*Exercise*
Please copy out, word for word, the whole "Inspiration" passage on AI agent security failures, from its heading through its last sentence.

*Text passage*
^^^^^^^^

Inspiration
Video link: https://www.loom.com/share/d78c46fe8b2d4f2899bcb70a22d2ae96
In March 2026 an autonomous AI agent at Meta caused a Sev 1 data exposure. Every identity check passed. Every credential was valid. The action was still catastrophic. Nobody could see what the agent was doing in real time, and nothing in the system could verify whether the agent's claims about the codebase were even true.
A few weeks earlier at the RSAC keynote, the CrowdStrike CEO disclosed a similar story at a Fortune 50 company. An AI agent rewrote its own company's security policy because it lacked permissions to fix a problem and decided to remove the restriction itself. Again, undetected.

^^^^^^^^

*Provided material*
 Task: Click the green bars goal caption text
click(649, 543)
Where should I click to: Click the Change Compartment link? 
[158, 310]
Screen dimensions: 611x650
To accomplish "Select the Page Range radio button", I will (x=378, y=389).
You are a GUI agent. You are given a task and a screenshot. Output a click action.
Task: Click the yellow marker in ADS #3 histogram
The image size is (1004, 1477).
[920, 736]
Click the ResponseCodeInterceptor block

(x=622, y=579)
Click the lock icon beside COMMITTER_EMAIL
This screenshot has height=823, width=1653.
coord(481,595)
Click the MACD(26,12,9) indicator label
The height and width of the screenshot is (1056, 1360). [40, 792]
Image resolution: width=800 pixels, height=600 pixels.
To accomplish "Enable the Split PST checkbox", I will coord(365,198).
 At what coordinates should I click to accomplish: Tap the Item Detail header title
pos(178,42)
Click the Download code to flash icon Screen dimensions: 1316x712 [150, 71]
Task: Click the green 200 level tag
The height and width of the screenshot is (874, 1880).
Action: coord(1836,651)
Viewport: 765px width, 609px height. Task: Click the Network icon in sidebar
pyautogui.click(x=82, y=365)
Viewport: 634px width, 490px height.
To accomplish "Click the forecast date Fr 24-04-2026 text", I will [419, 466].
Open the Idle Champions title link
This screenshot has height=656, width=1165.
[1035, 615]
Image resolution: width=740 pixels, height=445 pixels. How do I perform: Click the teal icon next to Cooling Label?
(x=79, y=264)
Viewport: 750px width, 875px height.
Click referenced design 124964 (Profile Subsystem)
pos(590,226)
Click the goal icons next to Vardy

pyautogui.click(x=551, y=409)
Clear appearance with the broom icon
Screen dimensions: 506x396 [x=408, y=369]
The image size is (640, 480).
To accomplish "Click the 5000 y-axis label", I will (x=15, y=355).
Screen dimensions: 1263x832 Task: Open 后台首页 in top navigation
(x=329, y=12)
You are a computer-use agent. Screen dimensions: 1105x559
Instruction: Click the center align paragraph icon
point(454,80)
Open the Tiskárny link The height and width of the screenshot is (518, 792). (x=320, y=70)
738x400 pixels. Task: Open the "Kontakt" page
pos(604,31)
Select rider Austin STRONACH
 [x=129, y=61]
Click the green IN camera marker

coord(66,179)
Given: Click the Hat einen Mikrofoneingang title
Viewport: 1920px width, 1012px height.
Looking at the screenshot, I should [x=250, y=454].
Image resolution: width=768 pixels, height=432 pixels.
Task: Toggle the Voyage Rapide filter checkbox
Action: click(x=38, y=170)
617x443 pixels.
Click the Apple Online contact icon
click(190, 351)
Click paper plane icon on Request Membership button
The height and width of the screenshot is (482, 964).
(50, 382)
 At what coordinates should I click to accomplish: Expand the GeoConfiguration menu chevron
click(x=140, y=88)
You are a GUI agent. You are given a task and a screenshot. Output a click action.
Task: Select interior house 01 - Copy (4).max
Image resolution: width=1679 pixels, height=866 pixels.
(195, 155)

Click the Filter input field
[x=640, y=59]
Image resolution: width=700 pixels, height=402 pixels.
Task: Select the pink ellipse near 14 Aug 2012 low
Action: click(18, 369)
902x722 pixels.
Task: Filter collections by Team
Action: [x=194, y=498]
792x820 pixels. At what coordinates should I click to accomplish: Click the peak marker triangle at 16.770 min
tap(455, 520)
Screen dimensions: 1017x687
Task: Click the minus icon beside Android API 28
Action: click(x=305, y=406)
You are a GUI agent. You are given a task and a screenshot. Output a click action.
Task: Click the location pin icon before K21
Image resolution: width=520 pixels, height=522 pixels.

^^^^^^^^

*Task answer*
Inspiration
Video link: https://www.loom.com/share/d78c46fe8b2d4f2899bcb70a22d2ae96
In March 2026 an autonomous AI agent at Meta caused a Sev 1 data exposure. Every identity check passed. Every credential was valid. The action was still catastrophic. Nobody could see what the agent was doing in real time, and nothing in the system could verify whether the agent's claims about the codebase were even true.
A few weeks earlier at the RSAC keynote, the CrowdStrike CEO disclosed a similar story at a Fortune 50 company. An AI agent rewrote its own company's security policy because it lacked permissions to fix a problem and decided to remove the restriction itself. Again, undetected.